PHOTO OF Bill Federer, quoted in here, talking on the radio with Jerry Newcombe, co-author of “Doubting Thomas.”
Jefferson drew from sources deeply rooted in centuries of political writings from mostly Christian sources. Even if many of these sources are sometimes are categorized as “Englightenment thinkers,” the fact of the matter is that there was a Christian strand of the Enlightenment that held a high view of the Bible. There was also an unbelieving strand, as typified by David Hume or Voltaire. The founders, including Jefferson, were far more influenced by the Christian thinkers, like Locke and Blackstone. For example, John Locke, the seventeenth century political writer from England, wrote the heavily influential Two Treatise on Civil Government, which author William J. Federer notes contain “80 references to the Bible in the first treatise and 22 references to the Bible in the second.”

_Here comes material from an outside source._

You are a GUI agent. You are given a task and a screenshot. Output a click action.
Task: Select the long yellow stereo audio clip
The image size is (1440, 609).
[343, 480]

Who ordained government? John Locke, the Christian political scientist who used the phrase “life, liberty, property,” said it was God. Locke said: “God hath certainly appointed government to restrain the partiality and violence of men.” The essence of this concept is the essence of the American experiment as articulated in the Declaration of Independence: Our rights come from God, and not man.
Some people claim that John Locke was a Deist. Law professor Gary Amos responds: “John Locke was not a deist—not in his views of God, nor in his views of law and politics. When he used the phrase ‘law of nature’ to describe the natural part of God’s revealed law and how it relates to the Bible, he was squarely within the mainstream Christian tradition.”
Amos points out a biblical, but politically incorrect truth to which the political philosopher held: “Locke believed that men could be saved only by believing in Jesus Christ.” Amos cites this statement by Locke:
Not that any to whom the gospel hath been preached shall be saved, without believing Jesus to be the Messiah; for all being sinners, and transgressors of the law, and so unjust, are all liable to condemnation, unless they believe, and so through grace are justified by God for this faith, which shall be accounted to them for righteousness.
Furthermore, not only was Locke not a Deist, but he wrote a book of Christian apologetics—that is, a defense of the faith. The book is called The Reasonalbleness of Christianity. I know a man who earned his Ph.D. at Yale University, Dr. Greg Forster, who told me that he had become a Christian by reading that book and Locke in his own words. He did not expect what he found when he read Locke for himself. He also cautioned that theologically Locke was a bit sloppy on the Trinity and that if you took Locke’s views to the next degree, you could easily end up disbelieving in the Trinity as presented in the Bible. Some of our intellectual forebears seemed to get their political science right, while skirting on the edges of theological heterodoxy.